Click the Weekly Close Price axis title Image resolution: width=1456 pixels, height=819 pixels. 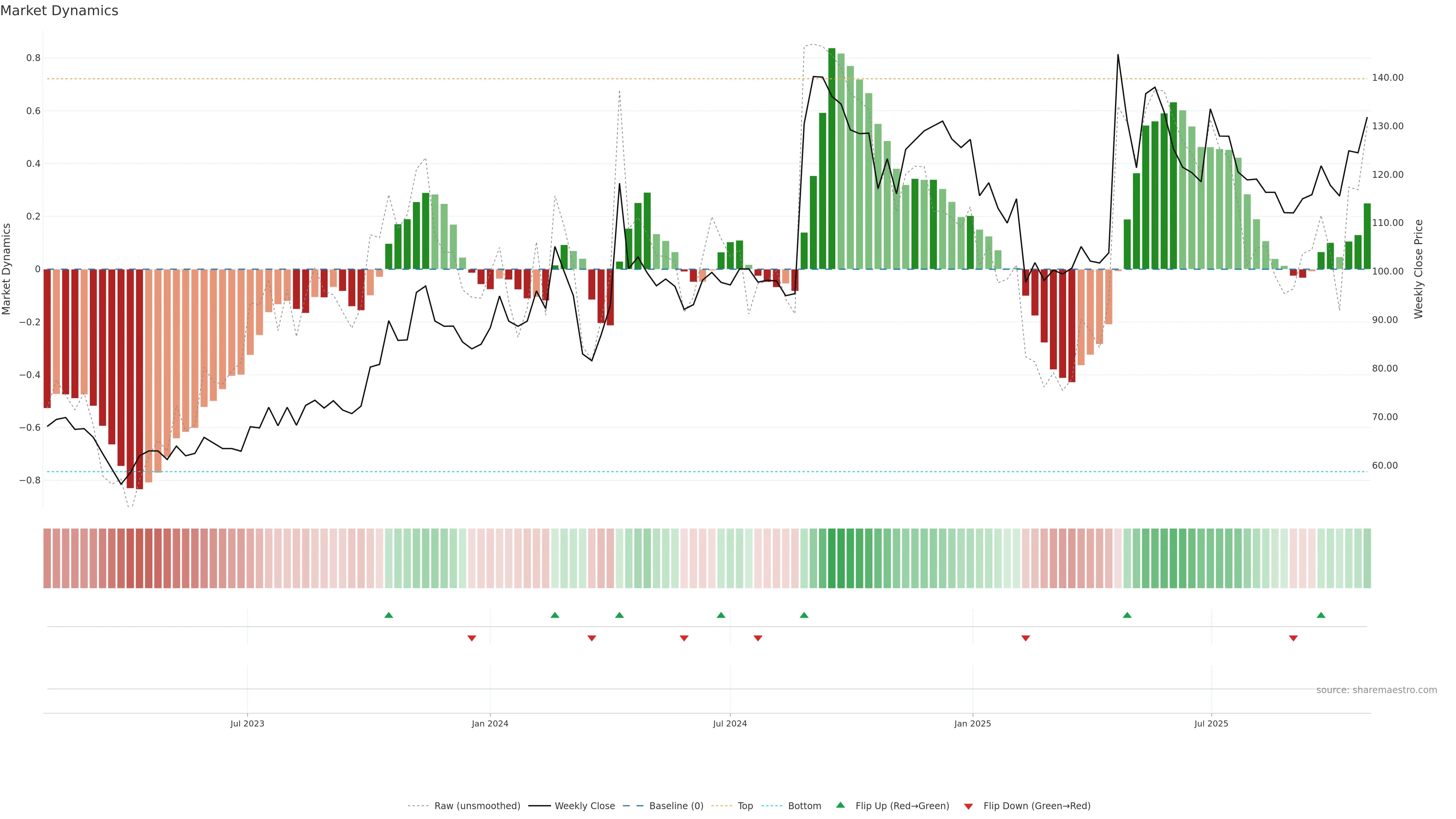[1418, 269]
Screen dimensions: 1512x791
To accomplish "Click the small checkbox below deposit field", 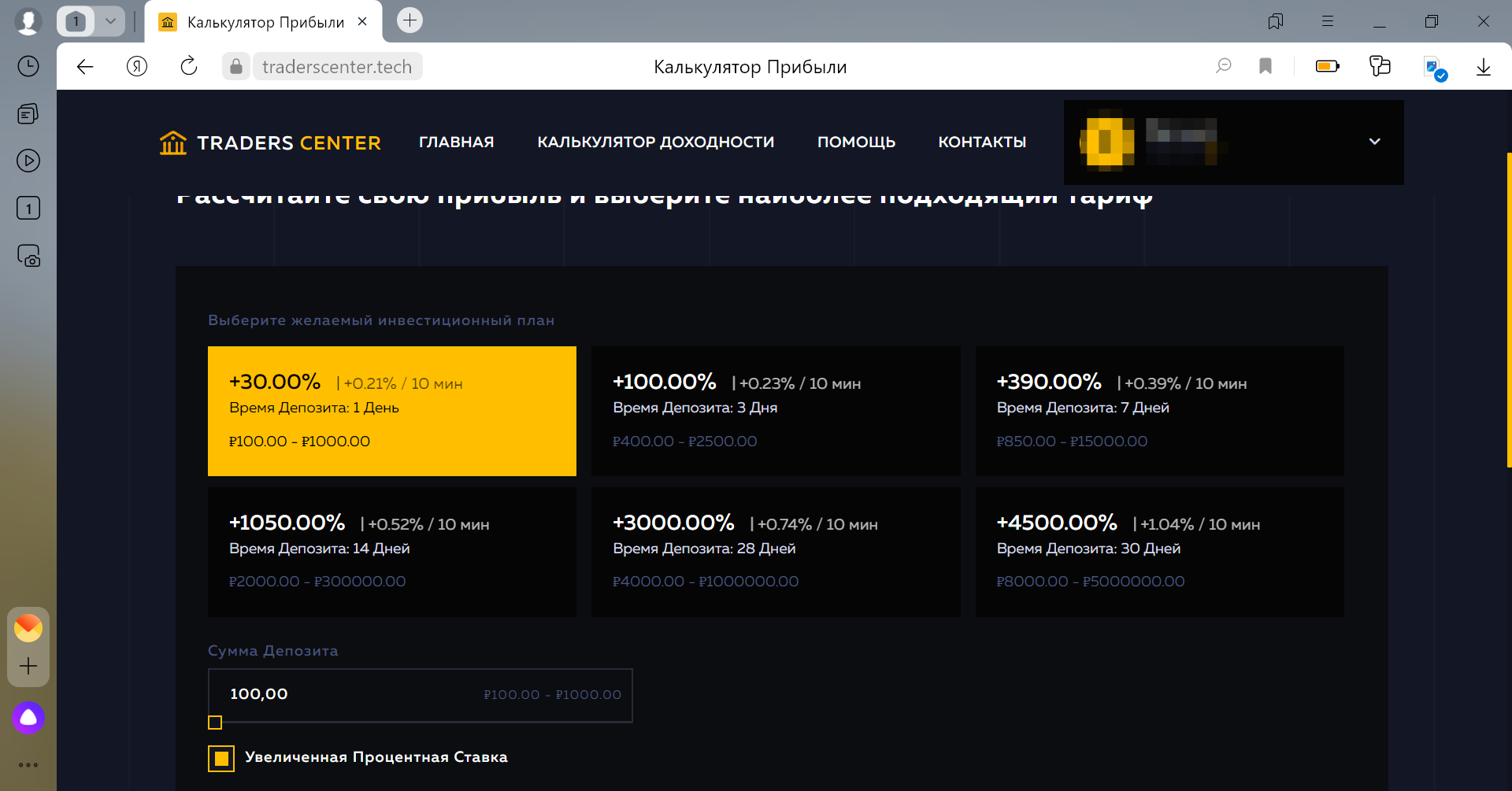I will click(213, 722).
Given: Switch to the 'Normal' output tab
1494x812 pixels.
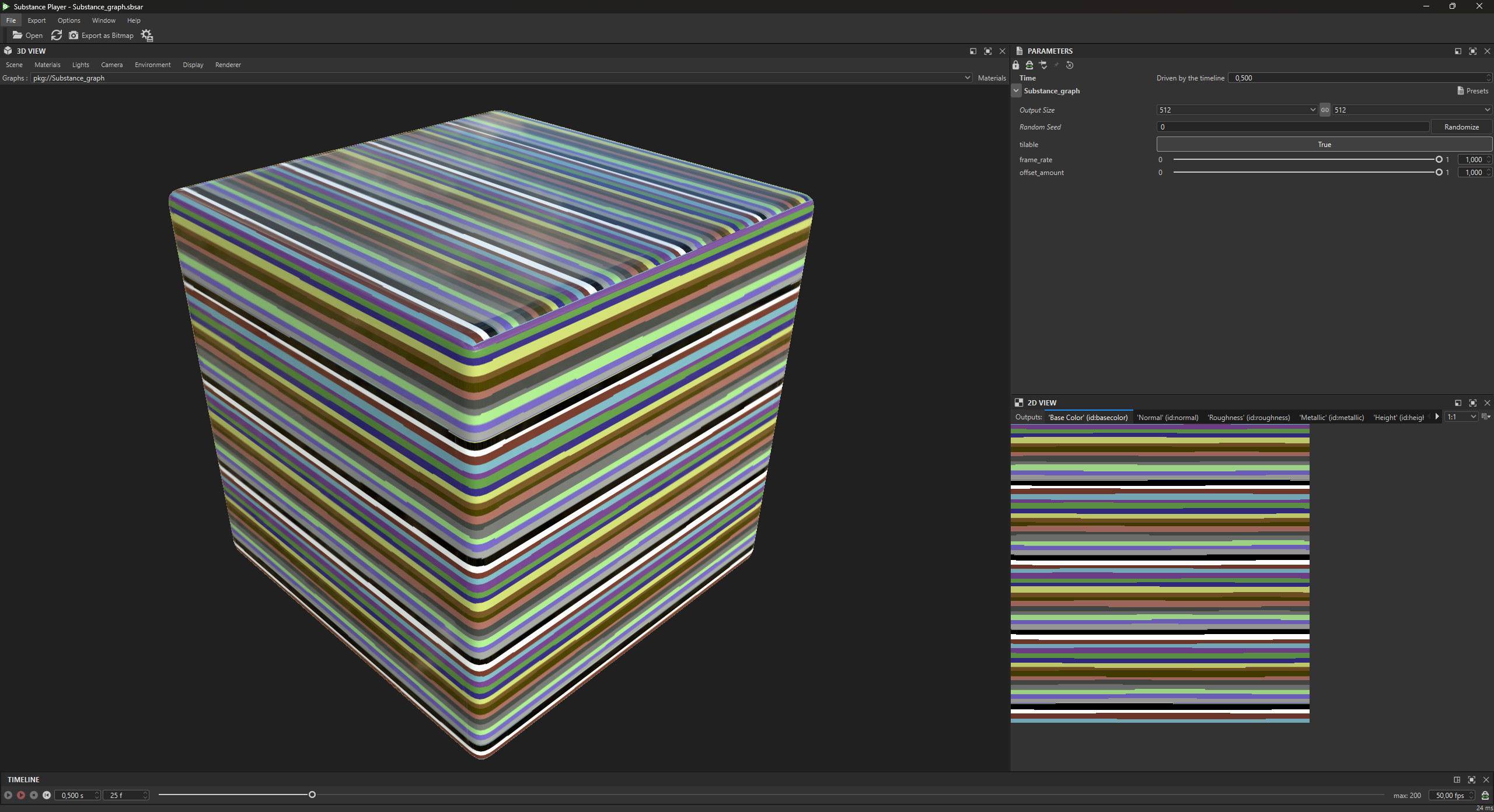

Exercise –
Could you return exactly the lines starting with the one that contains "Given: Switch to the 'Normal' output tab" and ending with the last line of the data above? Leave the pictures out.

Result of the exercise –
Given: Switch to the 'Normal' output tab
1494x812 pixels.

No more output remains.